+++ Input

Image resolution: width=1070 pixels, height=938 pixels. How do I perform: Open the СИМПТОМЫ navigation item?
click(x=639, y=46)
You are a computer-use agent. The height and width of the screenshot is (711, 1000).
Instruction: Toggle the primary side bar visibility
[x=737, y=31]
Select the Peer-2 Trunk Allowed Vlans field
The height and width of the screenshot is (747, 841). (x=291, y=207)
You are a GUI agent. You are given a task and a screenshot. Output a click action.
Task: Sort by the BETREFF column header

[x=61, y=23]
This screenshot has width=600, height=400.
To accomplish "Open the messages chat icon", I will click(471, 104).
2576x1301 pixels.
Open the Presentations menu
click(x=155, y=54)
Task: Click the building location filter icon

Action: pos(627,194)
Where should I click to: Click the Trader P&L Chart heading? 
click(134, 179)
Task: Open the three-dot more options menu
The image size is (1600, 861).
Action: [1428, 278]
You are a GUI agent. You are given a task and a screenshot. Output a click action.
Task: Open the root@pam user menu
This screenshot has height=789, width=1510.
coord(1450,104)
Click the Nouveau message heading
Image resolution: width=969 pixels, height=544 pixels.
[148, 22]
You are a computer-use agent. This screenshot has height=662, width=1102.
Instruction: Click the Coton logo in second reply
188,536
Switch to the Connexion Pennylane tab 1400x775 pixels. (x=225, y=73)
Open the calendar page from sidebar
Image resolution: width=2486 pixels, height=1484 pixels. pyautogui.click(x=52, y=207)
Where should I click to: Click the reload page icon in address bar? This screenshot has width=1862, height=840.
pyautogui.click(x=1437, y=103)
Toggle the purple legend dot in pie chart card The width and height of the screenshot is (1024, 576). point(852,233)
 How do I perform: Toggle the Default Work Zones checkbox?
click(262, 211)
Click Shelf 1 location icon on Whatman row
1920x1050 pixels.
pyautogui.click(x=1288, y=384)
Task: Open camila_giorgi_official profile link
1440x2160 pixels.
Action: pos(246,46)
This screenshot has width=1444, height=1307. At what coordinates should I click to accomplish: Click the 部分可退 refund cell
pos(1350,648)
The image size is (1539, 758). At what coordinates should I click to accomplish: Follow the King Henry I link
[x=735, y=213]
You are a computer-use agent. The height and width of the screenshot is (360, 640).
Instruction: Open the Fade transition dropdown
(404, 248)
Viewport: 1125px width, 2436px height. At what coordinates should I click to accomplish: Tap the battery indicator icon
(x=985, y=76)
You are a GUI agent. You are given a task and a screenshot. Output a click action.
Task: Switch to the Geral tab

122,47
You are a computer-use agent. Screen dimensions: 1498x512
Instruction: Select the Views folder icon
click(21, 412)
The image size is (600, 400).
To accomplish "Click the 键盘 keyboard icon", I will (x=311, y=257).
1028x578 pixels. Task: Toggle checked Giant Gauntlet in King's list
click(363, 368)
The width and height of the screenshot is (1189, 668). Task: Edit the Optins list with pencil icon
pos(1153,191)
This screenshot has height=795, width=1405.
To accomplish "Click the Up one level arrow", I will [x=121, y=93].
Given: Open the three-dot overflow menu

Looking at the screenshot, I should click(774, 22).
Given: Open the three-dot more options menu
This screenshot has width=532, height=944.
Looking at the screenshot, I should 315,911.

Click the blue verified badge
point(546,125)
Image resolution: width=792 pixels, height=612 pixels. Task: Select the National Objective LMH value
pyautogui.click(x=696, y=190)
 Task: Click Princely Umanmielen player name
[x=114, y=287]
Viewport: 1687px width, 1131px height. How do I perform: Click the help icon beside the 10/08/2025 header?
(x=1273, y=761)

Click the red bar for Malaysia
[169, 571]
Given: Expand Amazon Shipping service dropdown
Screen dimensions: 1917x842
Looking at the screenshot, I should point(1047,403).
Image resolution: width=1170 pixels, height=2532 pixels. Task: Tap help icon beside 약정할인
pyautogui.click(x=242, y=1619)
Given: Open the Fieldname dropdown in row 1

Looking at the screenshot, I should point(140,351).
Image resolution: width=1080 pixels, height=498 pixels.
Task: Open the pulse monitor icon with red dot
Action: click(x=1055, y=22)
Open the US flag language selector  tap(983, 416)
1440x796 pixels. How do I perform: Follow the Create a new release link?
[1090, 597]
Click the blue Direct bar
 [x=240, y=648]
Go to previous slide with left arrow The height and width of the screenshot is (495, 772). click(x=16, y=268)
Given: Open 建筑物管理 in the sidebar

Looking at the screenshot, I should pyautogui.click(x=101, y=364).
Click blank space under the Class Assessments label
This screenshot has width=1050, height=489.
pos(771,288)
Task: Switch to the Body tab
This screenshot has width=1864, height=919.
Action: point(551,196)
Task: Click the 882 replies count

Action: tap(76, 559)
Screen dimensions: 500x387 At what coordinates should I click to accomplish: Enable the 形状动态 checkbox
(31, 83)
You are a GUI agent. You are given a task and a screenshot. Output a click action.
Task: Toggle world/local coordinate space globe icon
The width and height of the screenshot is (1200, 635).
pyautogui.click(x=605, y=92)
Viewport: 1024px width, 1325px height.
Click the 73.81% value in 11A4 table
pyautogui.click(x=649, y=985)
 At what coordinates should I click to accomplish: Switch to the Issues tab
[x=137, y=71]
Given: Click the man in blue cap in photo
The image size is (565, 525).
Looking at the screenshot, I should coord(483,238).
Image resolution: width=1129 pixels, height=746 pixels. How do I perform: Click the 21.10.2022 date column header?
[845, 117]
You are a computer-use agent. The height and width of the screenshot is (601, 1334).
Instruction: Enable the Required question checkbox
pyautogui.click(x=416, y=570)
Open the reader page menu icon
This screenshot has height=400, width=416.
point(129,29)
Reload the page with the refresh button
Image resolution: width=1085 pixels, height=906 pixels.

++++++

What to work on
Give the records back in full, word for word.

Output of the task
Image resolution: width=1070 pixels, height=938 pixels. How do I perform: Open the СИМПТОМЫ navigation item?
click(x=639, y=46)
You are a computer-use agent. The height and width of the screenshot is (711, 1000).
Instruction: Toggle the primary side bar visibility
[x=737, y=31]
Select the Peer-2 Trunk Allowed Vlans field
The height and width of the screenshot is (747, 841). (x=291, y=207)
You are a GUI agent. You are given a task and a screenshot. Output a click action.
Task: Sort by the BETREFF column header

[x=61, y=23]
This screenshot has width=600, height=400.
To accomplish "Open the messages chat icon", I will click(471, 104).
2576x1301 pixels.
Open the Presentations menu
click(x=155, y=54)
Task: Click the building location filter icon

Action: pos(627,194)
Where should I click to: Click the Trader P&L Chart heading? 
click(134, 179)
Task: Open the three-dot more options menu
The image size is (1600, 861).
Action: [1428, 278]
You are a GUI agent. You are given a task and a screenshot. Output a click action.
Task: Open the root@pam user menu
This screenshot has height=789, width=1510.
coord(1450,104)
Click the Nouveau message heading
Image resolution: width=969 pixels, height=544 pixels.
[148, 22]
You are a computer-use agent. This screenshot has height=662, width=1102.
Instruction: Click the Coton logo in second reply
188,536
Switch to the Connexion Pennylane tab 1400x775 pixels. (x=225, y=73)
Open the calendar page from sidebar
Image resolution: width=2486 pixels, height=1484 pixels. pyautogui.click(x=52, y=207)
Where should I click to: Click the reload page icon in address bar? This screenshot has width=1862, height=840.
pyautogui.click(x=1437, y=103)
Toggle the purple legend dot in pie chart card The width and height of the screenshot is (1024, 576). point(852,233)
 How do I perform: Toggle the Default Work Zones checkbox?
click(262, 211)
Click Shelf 1 location icon on Whatman row
1920x1050 pixels.
pyautogui.click(x=1288, y=384)
Task: Open camila_giorgi_official profile link
1440x2160 pixels.
Action: pos(246,46)
This screenshot has width=1444, height=1307. At what coordinates should I click to accomplish: Click the 部分可退 refund cell
pos(1350,648)
The image size is (1539, 758). At what coordinates should I click to accomplish: Follow the King Henry I link
[x=735, y=213]
You are a computer-use agent. The height and width of the screenshot is (360, 640).
Instruction: Open the Fade transition dropdown
(404, 248)
Viewport: 1125px width, 2436px height. At what coordinates should I click to accomplish: Tap the battery indicator icon
(x=985, y=76)
You are a GUI agent. You are given a task and a screenshot. Output a click action.
Task: Switch to the Geral tab

122,47
You are a computer-use agent. Screen dimensions: 1498x512
Instruction: Select the Views folder icon
click(21, 412)
The image size is (600, 400).
To accomplish "Click the 键盘 keyboard icon", I will (x=311, y=257).
1028x578 pixels. Task: Toggle checked Giant Gauntlet in King's list
click(363, 368)
The width and height of the screenshot is (1189, 668). Task: Edit the Optins list with pencil icon
pos(1153,191)
This screenshot has height=795, width=1405.
To accomplish "Click the Up one level arrow", I will [x=121, y=93].
Given: Open the three-dot overflow menu

Looking at the screenshot, I should click(774, 22).
Given: Open the three-dot more options menu
This screenshot has width=532, height=944.
Looking at the screenshot, I should 315,911.

Click the blue verified badge
point(546,125)
Image resolution: width=792 pixels, height=612 pixels. Task: Select the National Objective LMH value
pyautogui.click(x=696, y=190)
 Task: Click Princely Umanmielen player name
[x=114, y=287]
Viewport: 1687px width, 1131px height. How do I perform: Click the help icon beside the 10/08/2025 header?
(x=1273, y=761)

Click the red bar for Malaysia
[169, 571]
Given: Expand Amazon Shipping service dropdown
Screen dimensions: 1917x842
Looking at the screenshot, I should point(1047,403).
Image resolution: width=1170 pixels, height=2532 pixels. Task: Tap help icon beside 약정할인
pyautogui.click(x=242, y=1619)
Given: Open the Fieldname dropdown in row 1

Looking at the screenshot, I should point(140,351).
Image resolution: width=1080 pixels, height=498 pixels.
Task: Open the pulse monitor icon with red dot
Action: click(x=1055, y=22)
Open the US flag language selector  tap(983, 416)
1440x796 pixels. How do I perform: Follow the Create a new release link?
[1090, 597]
Click the blue Direct bar
 [x=240, y=648]
Go to previous slide with left arrow The height and width of the screenshot is (495, 772). click(x=16, y=268)
Given: Open 建筑物管理 in the sidebar

Looking at the screenshot, I should pyautogui.click(x=101, y=364).
Click blank space under the Class Assessments label
This screenshot has width=1050, height=489.
pos(771,288)
Task: Switch to the Body tab
This screenshot has width=1864, height=919.
Action: point(551,196)
Task: Click the 882 replies count

Action: tap(76, 559)
Screen dimensions: 500x387 At what coordinates should I click to accomplish: Enable the 形状动态 checkbox
(31, 83)
You are a GUI agent. You are given a task and a screenshot. Output a click action.
Task: Toggle world/local coordinate space globe icon
The width and height of the screenshot is (1200, 635).
pyautogui.click(x=605, y=92)
Viewport: 1024px width, 1325px height.
Click the 73.81% value in 11A4 table
pyautogui.click(x=649, y=985)
 At what coordinates should I click to accomplish: Switch to the Issues tab
[x=137, y=71]
Given: Click the man in blue cap in photo
The image size is (565, 525).
Looking at the screenshot, I should coord(483,238).
Image resolution: width=1129 pixels, height=746 pixels. How do I perform: Click the 21.10.2022 date column header?
[845, 117]
You are a computer-use agent. The height and width of the screenshot is (601, 1334).
Instruction: Enable the Required question checkbox
pyautogui.click(x=416, y=570)
Open the reader page menu icon
This screenshot has height=400, width=416.
point(129,29)
Reload the page with the refresh button
Image resolution: width=1085 pixels, height=906 pixels.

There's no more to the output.